» **Text excerpt**:

↓

Q.1 Which of the following is a supervised learning classification technique?
K-Means
Decision Tree
Apriori
DBSCAN
Explanation - Decision Tree is a supervised learning algorithm used for classification and regression tasks.
Correct answer is: Decision Tree
Q.2 In Naive Bayes classifier, what assumption is made about features?
Features are dependent
Features are independent
Features are continuous
Features are irrelevant
Explanation - Naive Bayes assumes that all features are independent given the class label.
Correct answer is: Features are independent
Q.3 Which metric is commonly used to evaluate classification models?
Silhouette Score
Accuracy
Sum of Squares
Mean Squared Error
Explanation - Accuracy measures the ratio of correctly predicted instances to the total instances, commonly used for classification evaluation.
Correct answer is: Accuracy
Q.4 Which of the following is a tree-based ensemble method for classification?
KNN
Random Forest
Linear Regression
K-Means
Explanation - Random Forest is an ensemble method that constructs multiple decision trees and outputs the mode of their predictions.
Correct answer is: Random Forest
Q.5 Support Vector Machines (SVM) aim to find what in classification?
Cluster centers
Decision boundary maximizing margin
Frequent patterns
Regression line
Explanation - SVM finds the hyperplane that maximizes the margin between different class labels in the feature space.
Correct answer is: Decision boundary maximizing margin
Q.6 Which of these is a distance-based classifier?
K-Nearest Neighbors
Decision Tree
Naive Bayes
Logistic Regression
Explanation - KNN classifies instances based on the majority class of their nearest neighbors using a distance metric.
Correct answer is: K-Nearest Neighbors
Q.7 Logistic Regression is used for:
Predicting continuous values
Predicting probabilities of classes
Clustering data
Finding association rules
Explanation - Logistic Regression models the probability that a given input belongs to a particular class using the logistic function.
Correct answer is: Predicting probabilities of classes
Q.8 Which criterion is commonly used for splitting in a decision tree?
Entropy
Euclidean distance
Support
Lift
Explanation - Entropy measures the impurity of a set of examples; decision trees use it to decide the best split.
Correct answer is: Entropy
Q.9 Which of the following is NOT a classification algorithm?
Naive Bayes
KNN
Apriori
Random Forest
Explanation - Apriori is an algorithm for association rule mining, not classification.
Correct answer is: Apriori
Q.10 What does ROC curve plot?
Precision vs Recall
True Positive Rate vs False Positive Rate
Support vs Confidence
Error rate vs Iterations
Explanation - The ROC curve plots the trade-off between true positive rate and false positive rate at various threshold settings.
Correct answer is: True Positive Rate vs False Positive Rate
Q.11 Which of the following handles multi-class classification inherently?
Decision Tree
Binary SVM
Naive Bayes
K-Means
Explanation - Decision Trees can naturally handle multiple class labels without needing decomposition.

↑

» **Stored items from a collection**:
↓

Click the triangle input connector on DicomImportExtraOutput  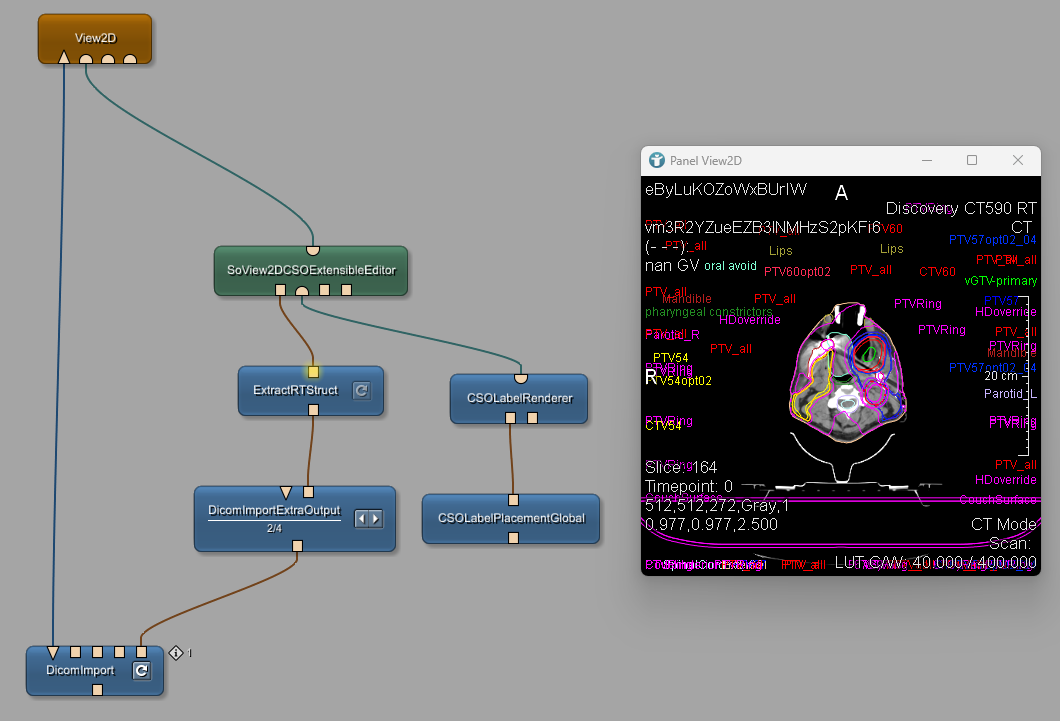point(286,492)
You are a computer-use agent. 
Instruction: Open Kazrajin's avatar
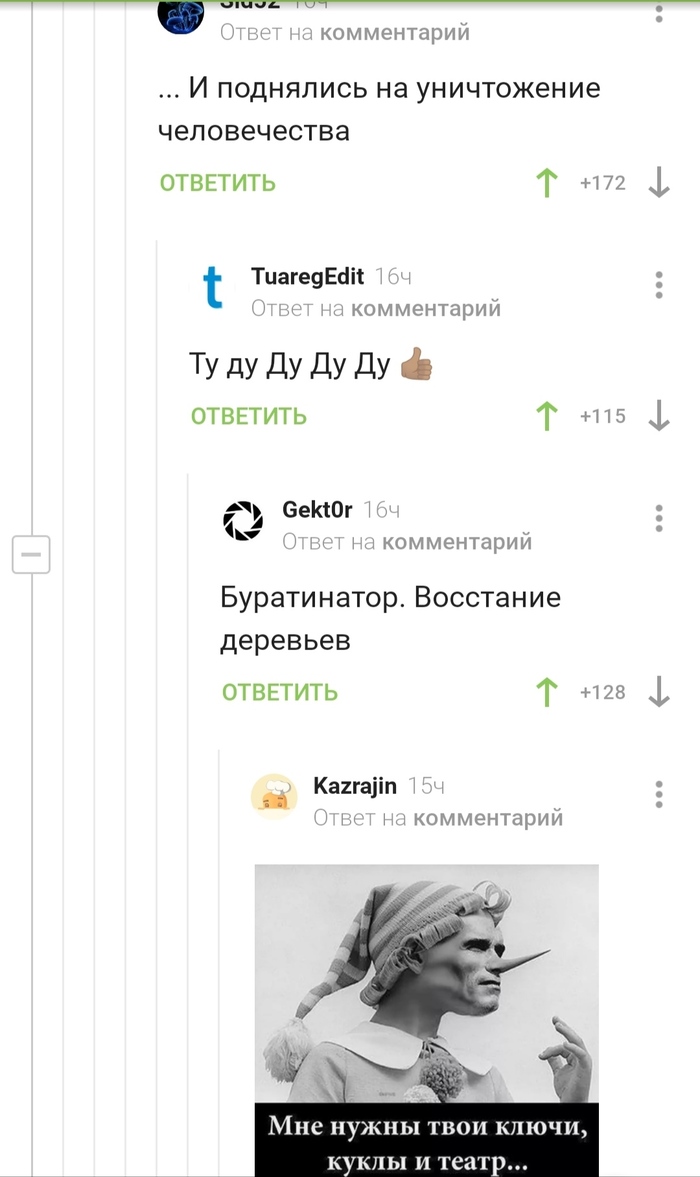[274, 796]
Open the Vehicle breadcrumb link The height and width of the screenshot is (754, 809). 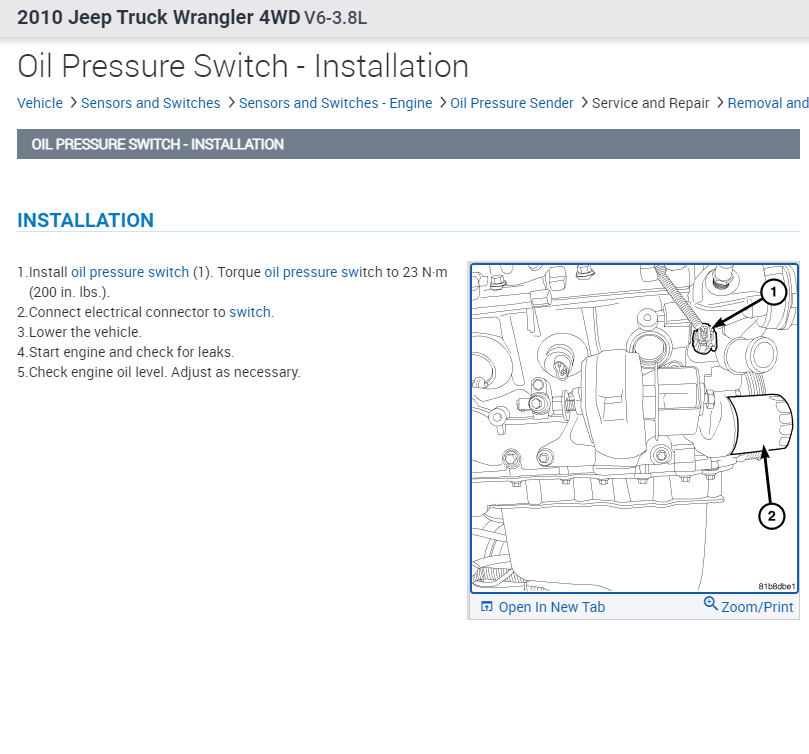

↑

» **Required actions**:
• 1. Put the lines of the listing into a numbered list, from the line that contains "You are a computer-use agent." through the end of the listing, both ends included. Skip blank lines and leave the pictures out.
• 2. Write the next part of the quiz on classification techniques, starting where it stops.

» **Answers per task**:
• 1.
1. You are a computer-use agent. 
2. Instruction: Open Kazrajin's avatar
3. [274, 796]
4. Open the Vehicle breadcrumb link The height and width of the screenshot is (754, 809). 

• 2.
Correct answer is: Decision Tree
Q.12 In KNN, increasing the value of k generally:
Increases overfitting
Increases smoothness of decision boundary
Decreases bias
Has no effect
Explanation - A higher k value averages over more neighbors, making the decision boundary smoother and reducing variance.
Correct answer is: Increases smoothness of decision boundary
Q.13 Which of the following can handle non-linear classification boundaries?
Linear Regression
Decision Tree
Naive Bayes
Apriori
Explanation - Decision Trees can model non-linear boundaries by partitioning the feature space recursively.
Correct answer is: Decision Tree
Q.14 Which evaluation metric is most suitable for imbalanced classification datasets?
Accuracy
Precision, Recall, F1-score
Mean Squared Error
Sum of Squared Errors
Explanation - Accuracy can be misleading in imbalanced datasets; precision, recall, and F1-score provide a better evaluation.
Correct answer is: Precision, Recall, F1-score
Q.15 Which of these classifiers is probabilistic in nature?
Naive Bayes
KNN
Decision Tree
SVM
Explanation - Naive Bayes calculates the posterior probability of a class given input features using Bayes' theorem.
Correct answer is: Naive Bayes
Q.16 Pruning in decision trees is used to:
Reduce tree size and prevent overfitting
Increase depth of tree
Split nodes further
Improve training accuracy only
Explanation - Pruning removes branches that have little importance to reduce overfitting and improve generalization.
Correct answer is: Reduce tree size and prevent overfitting
Q.17 Which kernel is commonly used in SVM for non-linear data?
Linear kernel
Polynomial kernel
Gaussian/RBF kernel
Sigmoid kernel
Explanation - RBF kernel maps input data into higher-dimensional space allowing SVM to handle non-linear boundaries.
Correct answer is: Gaussian/RBF kernel
Q.18 In classification, a confusion matrix shows:
True positives, true negatives, false positives, false negatives
Clusters of data
Association rules
Regression coefficients
Explanation - A confusion matrix summarizes the counts of correct and incorrect predictions for each class.
Correct answer is: True positives, true negatives, false positives, false negatives
Q.19 Which of the following is sensitive to irrelevant features?
KNN
Decision Tree
Naive Bayes
Random Forest
Explanation - KNN relies on distance calculations; irrelevant features can distort distances and reduce accuracy.
Correct answer is: KNN
Q.20 Which method is used to combine multiple classifiers for better performance?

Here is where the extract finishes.